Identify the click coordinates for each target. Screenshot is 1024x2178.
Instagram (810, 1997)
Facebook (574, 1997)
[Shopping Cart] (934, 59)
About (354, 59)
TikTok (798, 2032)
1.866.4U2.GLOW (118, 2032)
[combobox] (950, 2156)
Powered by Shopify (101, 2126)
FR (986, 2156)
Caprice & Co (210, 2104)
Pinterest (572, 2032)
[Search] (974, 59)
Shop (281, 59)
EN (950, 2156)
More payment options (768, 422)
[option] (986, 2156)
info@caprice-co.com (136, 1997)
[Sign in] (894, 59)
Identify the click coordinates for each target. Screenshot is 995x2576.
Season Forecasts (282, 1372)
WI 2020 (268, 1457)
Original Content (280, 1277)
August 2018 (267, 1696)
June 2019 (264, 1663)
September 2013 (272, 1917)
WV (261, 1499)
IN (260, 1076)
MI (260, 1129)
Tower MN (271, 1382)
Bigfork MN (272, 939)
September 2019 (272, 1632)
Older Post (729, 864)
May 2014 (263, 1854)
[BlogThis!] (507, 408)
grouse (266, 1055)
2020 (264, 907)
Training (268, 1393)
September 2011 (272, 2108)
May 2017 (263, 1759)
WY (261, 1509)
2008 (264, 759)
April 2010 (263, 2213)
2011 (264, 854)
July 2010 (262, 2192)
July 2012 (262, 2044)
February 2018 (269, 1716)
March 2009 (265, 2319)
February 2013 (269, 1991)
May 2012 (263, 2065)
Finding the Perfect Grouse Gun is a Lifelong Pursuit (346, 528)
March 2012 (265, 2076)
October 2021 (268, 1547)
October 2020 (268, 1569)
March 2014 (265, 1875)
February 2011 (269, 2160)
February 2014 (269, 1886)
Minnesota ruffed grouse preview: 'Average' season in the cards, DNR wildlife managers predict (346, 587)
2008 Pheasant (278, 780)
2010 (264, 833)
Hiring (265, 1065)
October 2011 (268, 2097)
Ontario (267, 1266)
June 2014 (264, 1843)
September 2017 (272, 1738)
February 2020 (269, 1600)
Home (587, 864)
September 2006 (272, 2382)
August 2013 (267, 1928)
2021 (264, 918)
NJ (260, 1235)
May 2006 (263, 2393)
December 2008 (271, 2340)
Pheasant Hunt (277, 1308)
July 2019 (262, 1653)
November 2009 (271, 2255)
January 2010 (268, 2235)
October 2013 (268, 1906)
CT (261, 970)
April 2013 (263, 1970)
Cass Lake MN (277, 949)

Assignment
Looking at the data above, return every line from the one with "Caprice & Co (210, 2104)" down to the one with "CT (261, 970)", exactly and inclusively.

Result of the exercise
Caprice & Co (210, 2104)
Pinterest (572, 2032)
[Search] (974, 59)
Shop (281, 59)
EN (950, 2156)
More payment options (768, 422)
[option] (986, 2156)
info@caprice-co.com (136, 1997)
[Sign in] (894, 59)
Identify the click coordinates for each target. Screenshot is 995x2576.
Season Forecasts (282, 1372)
WI 2020 (268, 1457)
Original Content (280, 1277)
August 2018 (267, 1696)
June 2019 (264, 1663)
September 2013 (272, 1917)
WV (261, 1499)
IN (260, 1076)
MI (260, 1129)
Tower MN (271, 1382)
Bigfork MN (272, 939)
September 2019 (272, 1632)
Older Post (729, 864)
May 2014 (263, 1854)
[BlogThis!] (507, 408)
grouse (266, 1055)
2020 (264, 907)
Training (268, 1393)
September 2011 (272, 2108)
May 2017 (263, 1759)
WY (261, 1509)
2008 (264, 759)
April 2010 (263, 2213)
2011 (264, 854)
July 2010 (262, 2192)
July 2012 (262, 2044)
February 2018 (269, 1716)
March 2009 (265, 2319)
February 2013 (269, 1991)
May 2012 (263, 2065)
Finding the Perfect Grouse Gun is a Lifelong Pursuit (346, 528)
March 2012 (265, 2076)
October 2021 (268, 1547)
October 2020 (268, 1569)
March 2014 (265, 1875)
February 2011 (269, 2160)
February 2014 (269, 1886)
Minnesota ruffed grouse preview: 'Average' season in the cards, DNR wildlife managers predict (346, 587)
2008 Pheasant (278, 780)
2010 (264, 833)
Hiring (265, 1065)
October 2011 (268, 2097)
Ontario (267, 1266)
June 2014 (264, 1843)
September 2017 (272, 1738)
February 2020 (269, 1600)
Home (587, 864)
September 2006 (272, 2382)
August 2013 (267, 1928)
2021 (264, 918)
NJ (260, 1235)
May 2006 (263, 2393)
December 2008 (271, 2340)
Pheasant Hunt (277, 1308)
July 2019 (262, 1653)
November 2009 (271, 2255)
January 2010 (268, 2235)
October 2013 (268, 1906)
CT (261, 970)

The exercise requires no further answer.